*Your task*: From the line containing "393x246 pixels. How" through the end of the listing below, reproduce every line, requests included, but rescale each coordinate in the answers by multiplying it by 1.85 and rounding to a whole number, with halves rounded up. Leave the pictures out of your output.

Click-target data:
========================

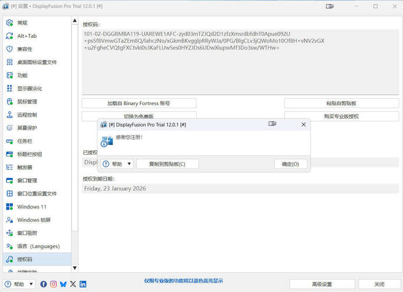Click the 确定(O) button
The height and width of the screenshot is (292, 403).
click(290, 164)
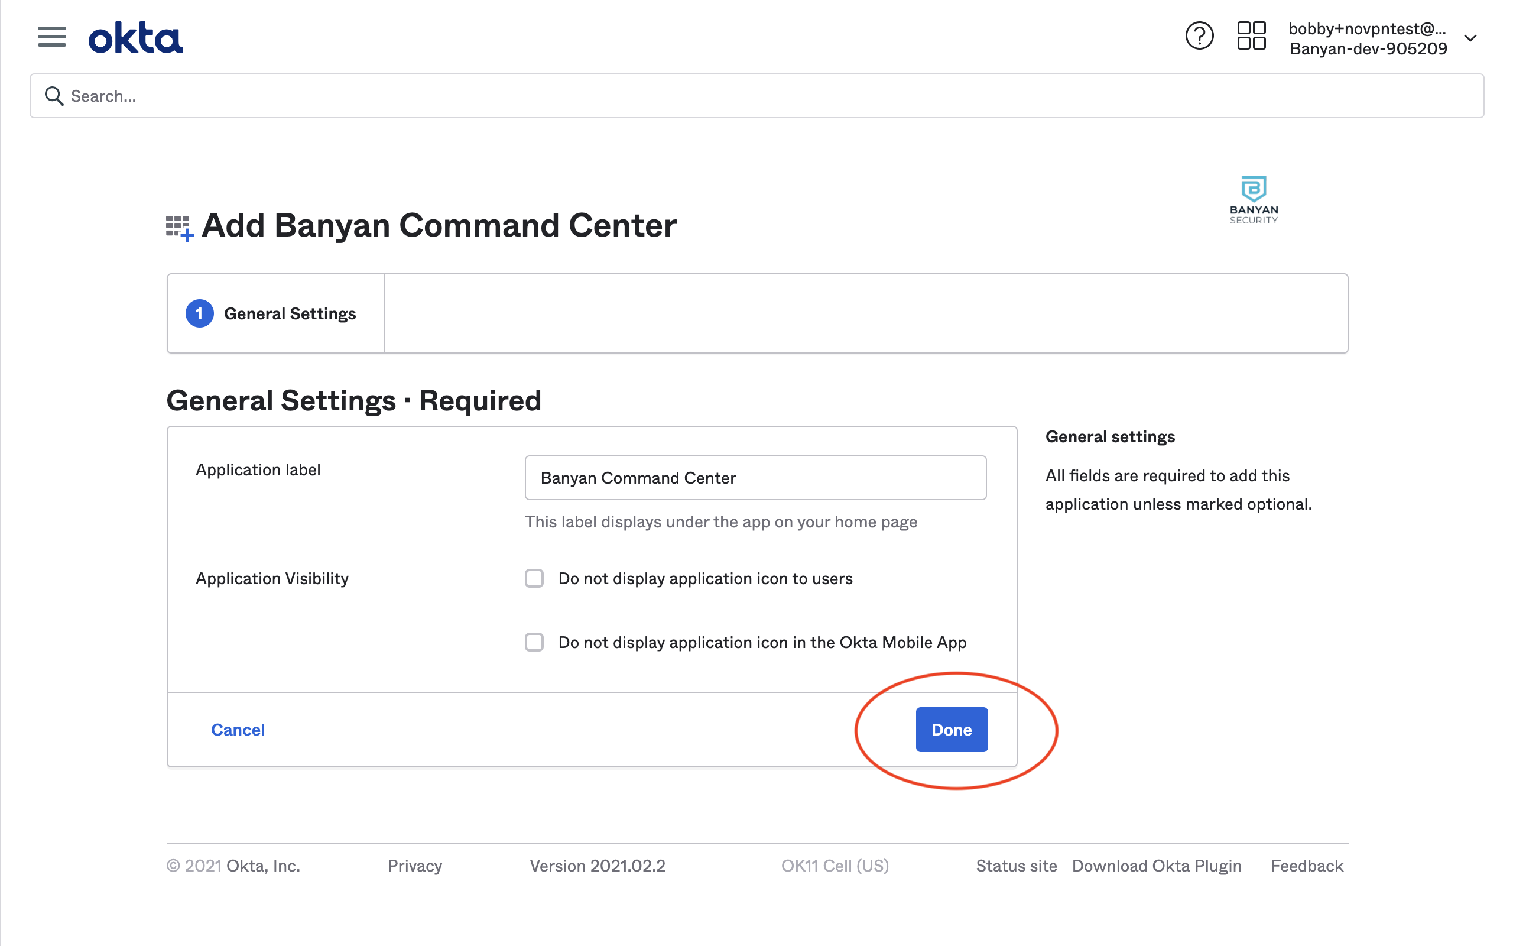Click the add-application grid icon beside title
1513x946 pixels.
coord(179,228)
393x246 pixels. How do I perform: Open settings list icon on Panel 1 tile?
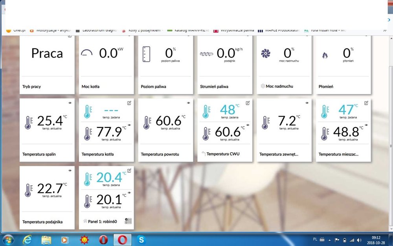tap(128, 221)
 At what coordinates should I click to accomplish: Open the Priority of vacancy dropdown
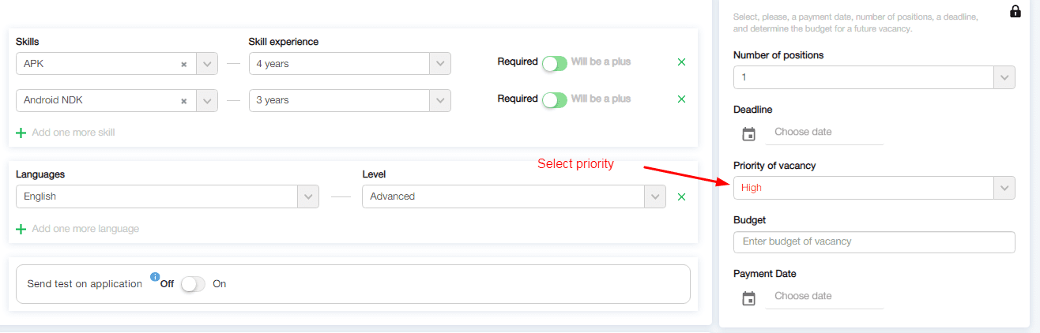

========================

*Solution to this exercise*:
393x246 pixels. How do I perform: Open settings list icon on Panel 1 tile?
tap(237, 409)
 At what coordinates should I click to accomplish: Open the Priority of vacancy dropdown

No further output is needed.